A good starting point, in my experience, is the Economist’s “Big Mac index”. This well-known gauge of global prices assesses the cost of the famous American staple in different countries, and converts this price into dollars. The index is grounded in the purchasing power parity theory, which suggests that over time exchange rates should adjust in order that a dollar buys the same amount of goods (in this case a Big Mac) or service anywhere. If the tasty meal looks like a bargain in one currency, that currency may be undervalued. The Big Mac is chosen because it is one of the few products that is identical everywhere and hence universally comparable.

This index is a useful tool for taking a longer-term view, given that currency strategists often look shorter-term when making forecasts and have a tendency to follow trends. The Big Mac index can provide a useful frame of reference when assessing if the currency in which a potential investment is priced is cheap or expensive.
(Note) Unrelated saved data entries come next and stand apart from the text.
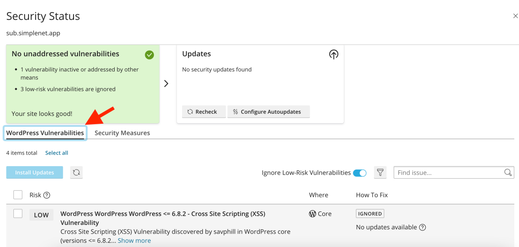Click the Select all link
Viewport: 519px width, 247px height.
[x=57, y=153]
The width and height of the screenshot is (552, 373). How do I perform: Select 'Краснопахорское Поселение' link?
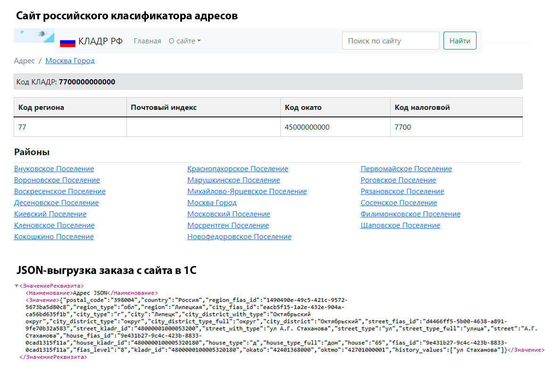pyautogui.click(x=237, y=169)
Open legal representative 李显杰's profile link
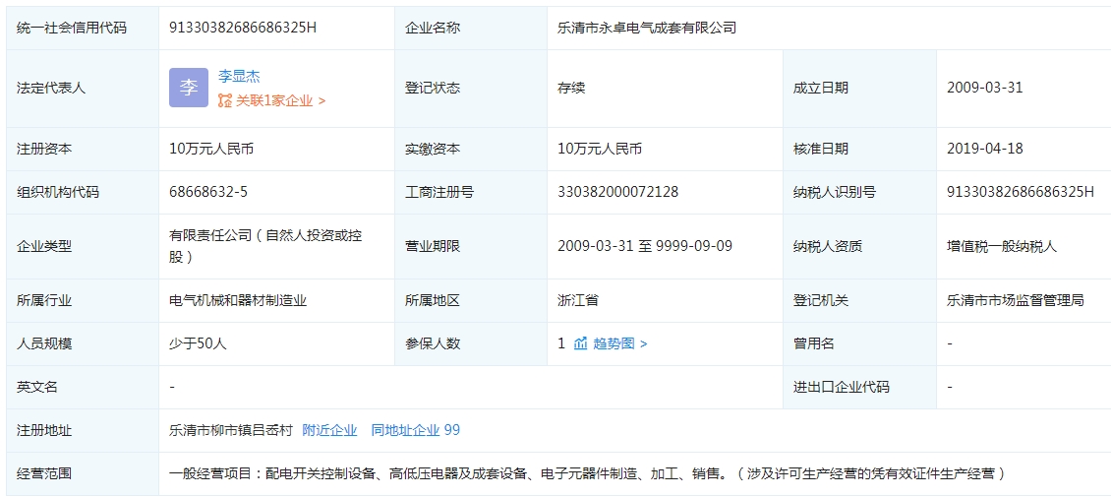 click(239, 76)
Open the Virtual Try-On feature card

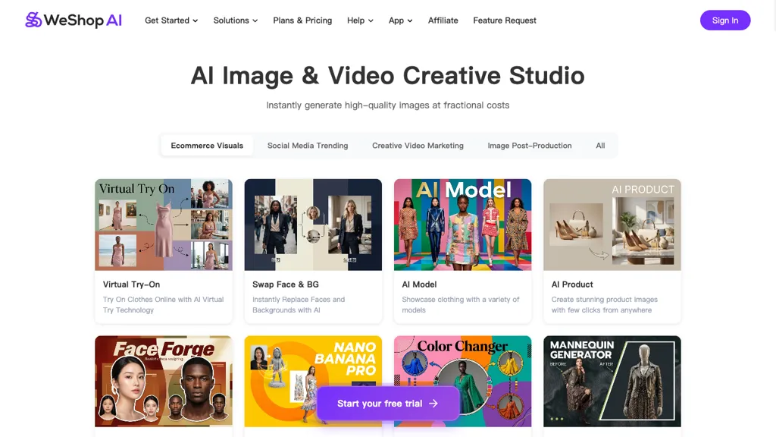click(x=163, y=225)
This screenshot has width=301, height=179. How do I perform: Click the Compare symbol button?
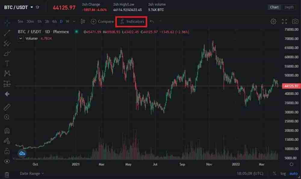(x=102, y=21)
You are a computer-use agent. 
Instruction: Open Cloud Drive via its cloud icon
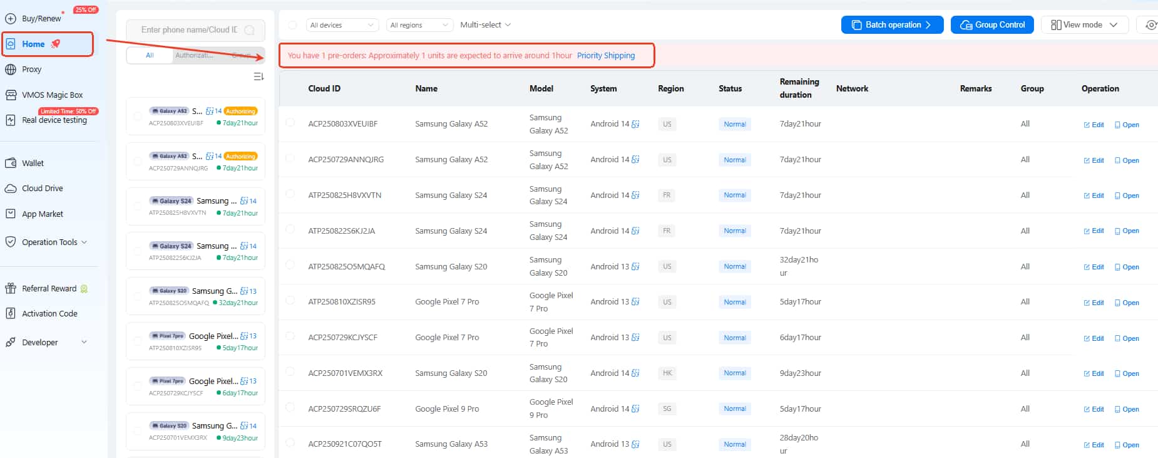pyautogui.click(x=11, y=189)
So what does the index tell us today? Firstly, the most expensive of the major currencies is the Swiss franc. This will not be a surprise to anyone who has had tried to purchase a Big Mac mit pommes frites in Europe’s most prosperous nation. It may also reflect a feeling that, amid the tumultuous environment mentioned above, little Switzerland feels an oasis of calm. And the cheapest currency? The Egyptian pound – a currency that has suffered from the abandonment of the dollar peg in a country reeling from civil unrest.

The US dollar is expensive against all major currencies.
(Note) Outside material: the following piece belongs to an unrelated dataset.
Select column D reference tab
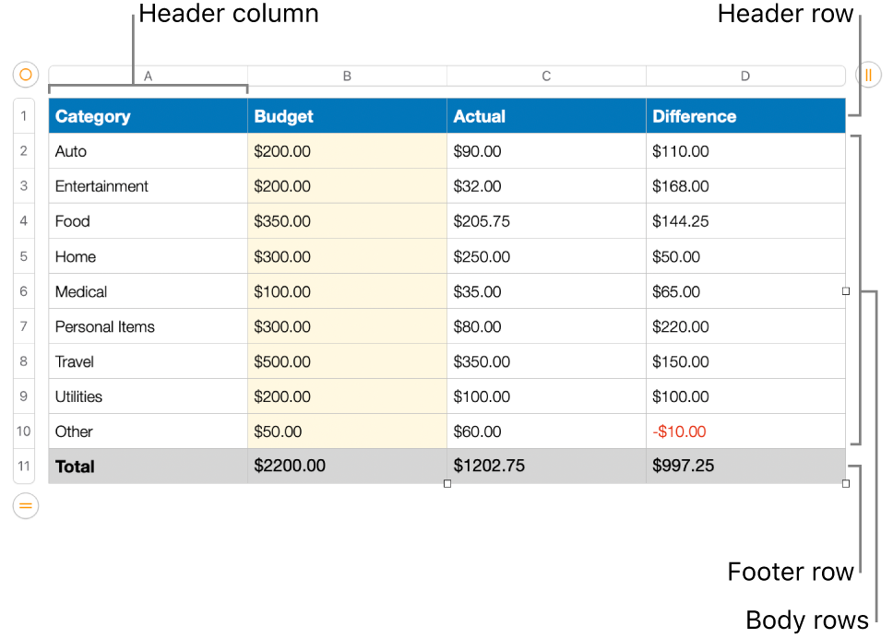 tap(745, 76)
The overarching theme, in the current index, is that the dollar is expensive against all major currencies bar the aforementioned Swiss franc. There may be good reason for this – such as rising interest rates (and as importantly, rising interest rate differentials versus others), upgrades to economic growth expectations and inflows into dollar-denominated assets. However if an investment strategy is predicated on a strong dollar – it is worth bearing in mind that the strategy may be predicated on an expensive thing getting even more expensive.

The flipside of this view of an expensive dollar is that other currency blocs may offer good longer-term value. Hence, in the midst of the current ‘gloomfest’ relating to sterling or the euro, both currencies appear to be around 20% undervalued versus the dollar. Both regions obviously have their issues– but this valuation may offer some comfort to investors considering buying assets in these regions. The yen offers even more potential value. However, it is worth bearing in mind that strength in the Japanese market remains umbilically linked to weakness in the yen due to the predominance of Japan’s exporters. Be careful.
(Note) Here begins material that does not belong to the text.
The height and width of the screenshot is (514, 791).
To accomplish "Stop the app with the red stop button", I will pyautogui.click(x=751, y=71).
Two of the most undervalued currencies would appear to be the Chinese renminbi and the Mexican peso, reflecting investors’ concerns about US trade.

But the best-performing currency of last year, and one not included in the Big Mac index, is one that you might have problems persuading the assistant in McDonalds to accept – the Bitcoin. The virtual currency more than doubled in value versus the dollar (albeit it has fallen by almost 20% at the start of the year). Investors might be right to be slightly sceptical of this electronic creation and its strong performance may only reflect the fact that it is not a tool of any central government’s monetary policy or at the mercy of any election or referendum - and hence may be navigating waters away from these particular storms. For the right answers I will leave it to those with greater knowledge of the currency and of the corners of the internet in which it is normally used.

It is also worth noting that one of the other facets of currencies is that they can, and do, overshoot ‘fair value’. You can be a long time waiting for (and considerably poorer) the mean-reversion that this analysis predicts. But it is nevertheless a timely reminder in these times of ‘unconventional’ monetary policy and uncertain politics and in a time of significant currency consensus to, at least, be aware of what you’re buying.